--- Task instructions ---
1. According to the article on RCMP Commissioner Bob Paulson, how long did he serve as commissioner?
2. In the article on RCMP Commissioner Bob Paulson, rewrite everything from "Inside the courtroom" down to "commissioner, William Elliott.", swapping "mutiny" for "revolt".
3. Pick up the article on RCMP Commissioner Bob Paulson's time leading the force and write what comes next.

--- Document extract ---
******
RCMP Commissioner Bob Paulson wrestled with thorny issues of harassment, mental health
Retiring leader made headway in many sensitive areas, but successor will inherit a force in flux
Leaning forward in his chair, shoulders rolled forward and staring at the ground, RCMP Commissioner Bob Paulson explained to the court why he'd traveled to Moncton, N.B., to testify at the labour code trial.
"I am the commissioner of the RCMP, I am accountable for the safety of my officers. So I'm here," he told Crown prosecutor Paul Adams.
The RCMP stands accused of several violations of Canada's Labour Code in connection with the June 2014 shooting rampage in Moncton that led to the deaths of three constables and injury of two others.
"Are you then ready to take any responsibility for the deaths of those three officers?" Adams asked.
"No," replied Paulson.
Inside the courtroom and on the front lines of policing across Canada, people struggled to understand what Paulson was being accountable for.
And it wasn't the first time.
'A cop's cop'
Paulson retires from the force today after 31 years on the force, 5½ of them as commissioner. He was appointed in November 2011 after a quick rise through the RCMP's executive ranks.
"People forget he came into the leadership role at a very volatile moment, in the wake of what some people called a mutiny," recalled Andrew House, former chief of staff for then public safety minister Vic Toews.
That clash was between senior Mounties and the RCMP's first civilian commissioner, William Elliott.
******
--- Material provided ---
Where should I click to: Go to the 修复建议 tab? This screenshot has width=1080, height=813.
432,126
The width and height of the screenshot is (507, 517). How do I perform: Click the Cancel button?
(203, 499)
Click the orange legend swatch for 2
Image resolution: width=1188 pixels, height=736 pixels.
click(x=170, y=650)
******
--- Written answers ---
1. 5½ years

2.
Inside the courtroom and on the front lines of policing across Canada, people struggled to understand what Paulson was being accountable for.
And it wasn't the first time.
'A cop's cop'
Paulson retires from the force today after 31 years on the force, 5½ of them as commissioner. He was appointed in November 2011 after a quick rise through the RCMP's executive ranks.
"People forget he came into the leadership role at a very volatile moment, in the wake of what some people called a revolt," recalled Andrew House, former chief of staff for then public safety minister Vic Toews.
That clash was between senior Mounties and the RCMP's first civilian commissioner, William Elliott.

3.
"The leadership class were in disarray, which in an institution such as the RCMP can be dangerous for the entire country. Someone needed to right the ship, and quickly, and in my view he got the job done," House told CBC News.
The force was also dealing with allegations of excessive use of force, failed criminal investigations and a toxic workplace culture.
On the day Toews introduced the new commissioner to reporters in the foyer of the House of Commons, Paulson talked about his priorities.
"Accountability and leadership will be areas of focus for me and my team as we go forward," he said, adding he wanted to tackle emerging allegations of workplace sexual harassment and abuse inside the force.
House said Paulson immediately instituted a sense of calm authority and accessibility.
Inside the RCMP, many breathed a sigh of relief.
Several regular members and high-ranking officers told CBC News they were relieved the government had appointed a "cop's cop," a straight-talking hard worker who they could trust on operational matters.
"His focus was on the primacy of operations as he obviously perceived there to be a deficiency in the attention to and the quality of investigations. There had been an erosion of public confidence in the police," said retired chief superintendent Angela Workman-Stark.
While the guts of the RCMP were roiling, critics and supporters alike credit Paulson with keeping the force focused on its central mandate of enforcing Canada's laws and protecting its citizens.
"In the RCMP, survival is success. It's an almost impossible job. The fact that he was able to deal with all of these extraneous issues while continuing to operate, he was very much part of the solution," House said.
In a news release marking Paulson's retirement, Public Safety Minister Ralph Goodale commended the commissioner for rolling out naloxone kits for officers exposed to fentanyl, launching a mental health strategy and helping settle a class action sexual harassment lawsuit.
Addressing sexual harassment
Soon after Paulson's appointment, more women came forward with their stories about how they'd been sexually harassed and abused while working for the RCMP.
Paulson ordered a gender-based audit to understand the barriers female officers faced, and Workman-Stark was tasked with leading an action plan.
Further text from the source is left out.